ComunicaRSE entrevistó a tres líderes de organizaciones de la sociedad civil – Human Rights Watch, Oxfam y BSR- para conocer sus opiniones acerca de si es posible o no contar con un instrumento jurídicamente vinculante que regule la debida diligencia de las empresas en sus cadenas de suministro.

Conversamos en primera instancia con Arvind Ganesan, Director de la División de Empresas de la organización Human Right Watch, con motivo del pedido que la organización le hizo recientemente a la OIT para impulsar un tratado vinculante de derechos humanos en la empresa. En el informe presentado ante la OIT se cuestiona la efectividad de los Principios Rectores de la ONU sobre las Empresas y los Derechos Humanos por su carácter voluntario. Le preguntamos a Arvind Ganesan si considera viable alcanzar en los próximos años un instrumento vinculante. Esta fue su respuesta:

“En los últimos treinta años la mayoría de los estándares que regulan los derechos humanos en las empresas han sido de carácter voluntario. Las Directrices Ruggie son importantes porque envían un mensaje a los negocios sobre la importancia de este asunto. Sin embargo, las Directrices no son vinculantes y no cuentan con capacidad de penalizar a las empresas que no cumplen con ellas. Solo incentivan a gestionar el tema.
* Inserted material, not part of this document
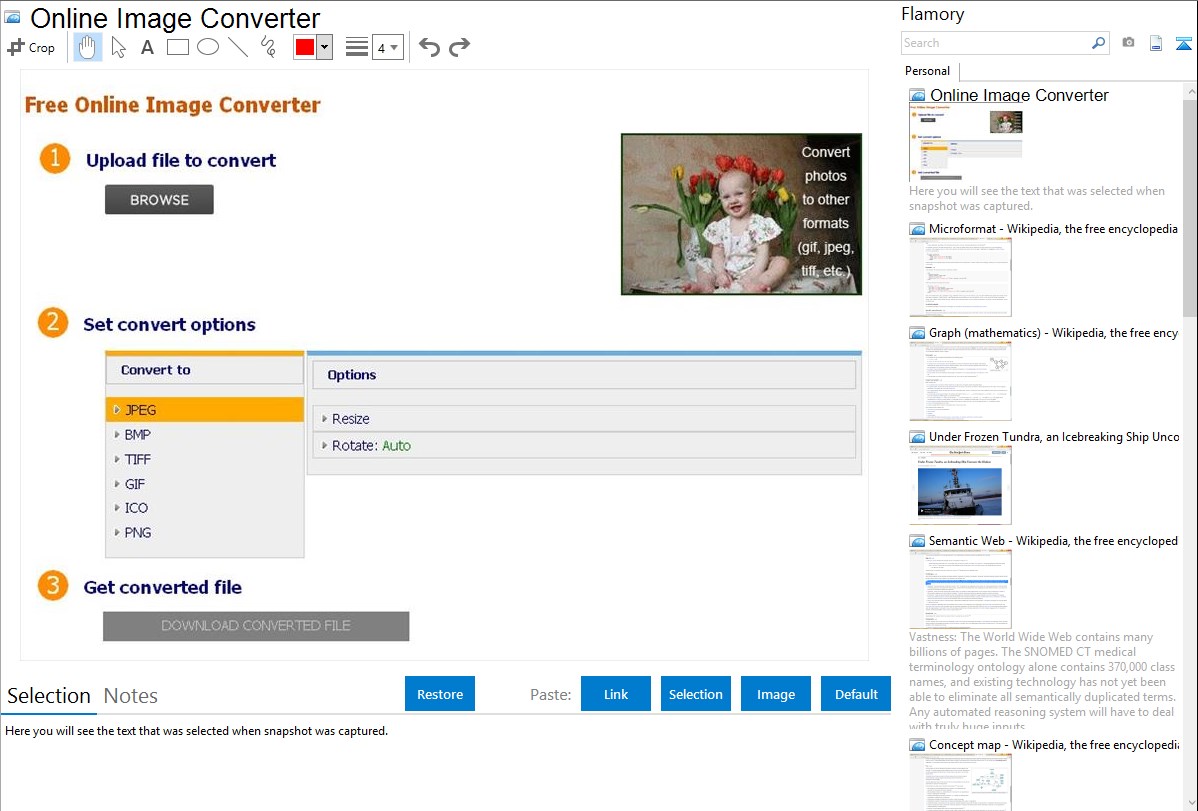Open the Personal tab
This screenshot has width=1198, height=811.
[x=927, y=71]
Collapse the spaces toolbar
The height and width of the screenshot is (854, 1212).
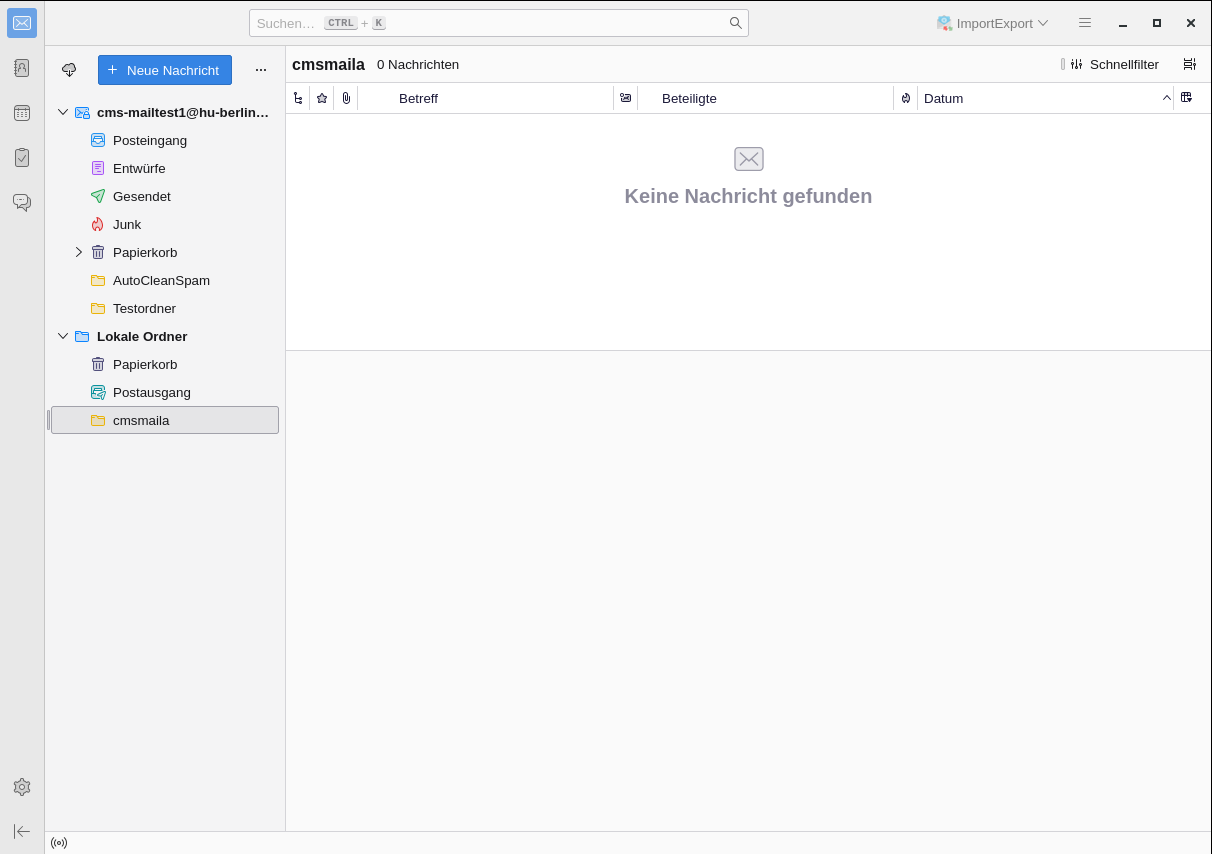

Creemos que a no ser que se cuente con políticas y regulaciones mandatorias que garanticen el cumplimiento de todas las empresas no lograremos cambios reales. Esto es sobretodo importante en la cadena de valor en un mundo globalizado. En algunas industrias como la textil y electrónica se ha vuelto claro que sin un instrumento que las obligue a garantizar la protección de los derechos humanos en su cadena de valor seguiremos siendo testigos de múltiples violaciones.

Como la OIT es el lugar natural para tratar estos asuntos y tiene una historia importante en desarrollar estándares, creemos que debe ser la responsable de institucionalizar estándares vinculantes. Es difícil decir que en un par de años logremos este tipo de instrumento. Pero nos estamos moviendo en esa dirección ya que en el mundo se están multiplicando las regulaciones que exigen a las empresas mayor transparencia sobre su gestión en DD.HH”.

También le consultamos a Chris Jochnick, actual CEO de Landesa y ex CEO de Oxfam, sobre el mismo asunto. Su postura fue más pesimista sobre la posibilidad de alcanzar un instrumento vinculante.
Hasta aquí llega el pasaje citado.